The spending rethink is already happening
(Councillor Jeff Earle speaks to city council earlier this month.)
When Councillor Jeff Earle called for a rethink of city hall spending in the shadow of the looming P&G closure, reaction to the idea was somewhat mixed.
Councillors will discuss the idea next week, but Mayor David Henderson, for one, wondered what the point of it might be, given that rethinking spending is what councillors do every year at budget time.
On Tuesday, however, some city councillors discussed putting Earle’s recommendation into practice anyway, without even realizing it.
Earle’s motion calls for "an immediate review of the 10-year capital plan and the operating plan."
It states that, “due to lower MPAC assessments, closing of major industry, reductions in sewer/water revenue and lack of source funding for current projects and/or their continued operation, the only prudent fiscal policy would be to halt all non-committed funding until such a review is completed.”
While something as formal as a spending review awaits discussion next week, the “non-committed spending” part was a critical point of debate at Tuesday’s finance, administration and operations committee meeting.
Henderson recently questioned the whole idea of “non-committed funding.”
Spending is spending, after all, and once you are spending the money it is committed.
But Earle defined “non-committed funding” as “projects that are on the board that we haven’t started yet.”
Consider that definition, then consider the recommendation, which came before the finance committee, to stop putting money aside for a twin-pad arena in order to cover Brockville’s share of the Brockville General Hospital redevelopment project.
That’s the recommendation in a report to the finance committee by city corporate services director David Dick. The idea is to divert annual contributions to the arena reserve and the fiscal policy reserve, for the next four years, into a special reserve for the hospital expansion.
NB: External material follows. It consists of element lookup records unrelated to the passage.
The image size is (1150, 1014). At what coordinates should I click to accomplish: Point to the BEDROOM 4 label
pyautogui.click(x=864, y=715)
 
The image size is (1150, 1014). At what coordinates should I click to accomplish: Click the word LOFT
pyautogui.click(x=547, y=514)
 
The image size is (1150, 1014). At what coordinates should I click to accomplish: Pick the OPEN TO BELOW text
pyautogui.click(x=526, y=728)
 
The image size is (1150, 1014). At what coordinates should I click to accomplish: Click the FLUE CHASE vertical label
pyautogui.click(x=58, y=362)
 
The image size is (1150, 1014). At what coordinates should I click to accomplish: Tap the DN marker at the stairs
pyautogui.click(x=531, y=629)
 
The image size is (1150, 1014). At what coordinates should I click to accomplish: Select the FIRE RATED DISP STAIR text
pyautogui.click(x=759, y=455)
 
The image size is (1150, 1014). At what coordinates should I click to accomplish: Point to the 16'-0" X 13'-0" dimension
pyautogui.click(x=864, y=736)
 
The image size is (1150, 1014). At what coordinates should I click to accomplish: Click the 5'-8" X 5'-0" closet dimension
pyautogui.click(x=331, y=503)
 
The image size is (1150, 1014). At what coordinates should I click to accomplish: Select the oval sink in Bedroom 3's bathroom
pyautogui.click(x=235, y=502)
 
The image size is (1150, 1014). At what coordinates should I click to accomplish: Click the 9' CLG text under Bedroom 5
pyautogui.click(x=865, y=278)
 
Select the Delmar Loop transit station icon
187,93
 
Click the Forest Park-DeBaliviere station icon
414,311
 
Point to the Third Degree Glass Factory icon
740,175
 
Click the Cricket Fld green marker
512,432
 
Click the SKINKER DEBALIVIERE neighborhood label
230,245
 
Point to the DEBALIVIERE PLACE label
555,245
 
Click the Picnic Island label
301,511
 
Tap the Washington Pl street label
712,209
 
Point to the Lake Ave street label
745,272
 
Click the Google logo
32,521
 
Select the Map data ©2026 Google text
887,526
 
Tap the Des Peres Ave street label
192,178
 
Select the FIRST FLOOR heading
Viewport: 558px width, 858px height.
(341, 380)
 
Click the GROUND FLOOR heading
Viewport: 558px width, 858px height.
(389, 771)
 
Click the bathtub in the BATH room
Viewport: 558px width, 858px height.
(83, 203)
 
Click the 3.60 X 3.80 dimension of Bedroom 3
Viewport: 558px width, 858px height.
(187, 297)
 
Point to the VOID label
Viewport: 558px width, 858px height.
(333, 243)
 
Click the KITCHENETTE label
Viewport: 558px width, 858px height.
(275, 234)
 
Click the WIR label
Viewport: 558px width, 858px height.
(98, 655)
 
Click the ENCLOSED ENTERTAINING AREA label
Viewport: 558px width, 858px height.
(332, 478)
City council has already signed off on BGH’s request for $4,760,000, as Brockville’s share of the redevelopment project.
The plan would allow the city to contribute its share without incurring any further debt.
In recent years, council has been contributing annually to the two reserve funds, one created to prepare for a new arena project in the near future (most likely a twin-pad), while the other is a go-to reserve for emergencies and year-end deficits.
Council has increased that yearly allocation by $100,000 each year.
The corporate services director recommends continuing with those annual increases, but suggests council “reallocate the annual incremental appropriation to fiscal policy and the arena reserve to a special reserve for the hospital expansion.”
In other words, the city would stop funding a non-committed project and instead divert that money to a committed project.
(Those who have followed Earle long enough on council will have read his motion and seen the words “Twin-Pad” in flashing red behind “non-committed funding.”)
The idea did not get the necessary traction Tuesday to move forward. Clearly, there are council members, the mayor among them, who don't see the twin-pad project as something that should be put on hold.
Still, it looks like, far from presenting a clumsily worded and unnecessary motion on spending, Earle was tuned into the zeitgeist at city hall, post-P&G.
Whether or not city council ultimately decides to put twin-pad funding on hold, the rethink of city spending is already underway.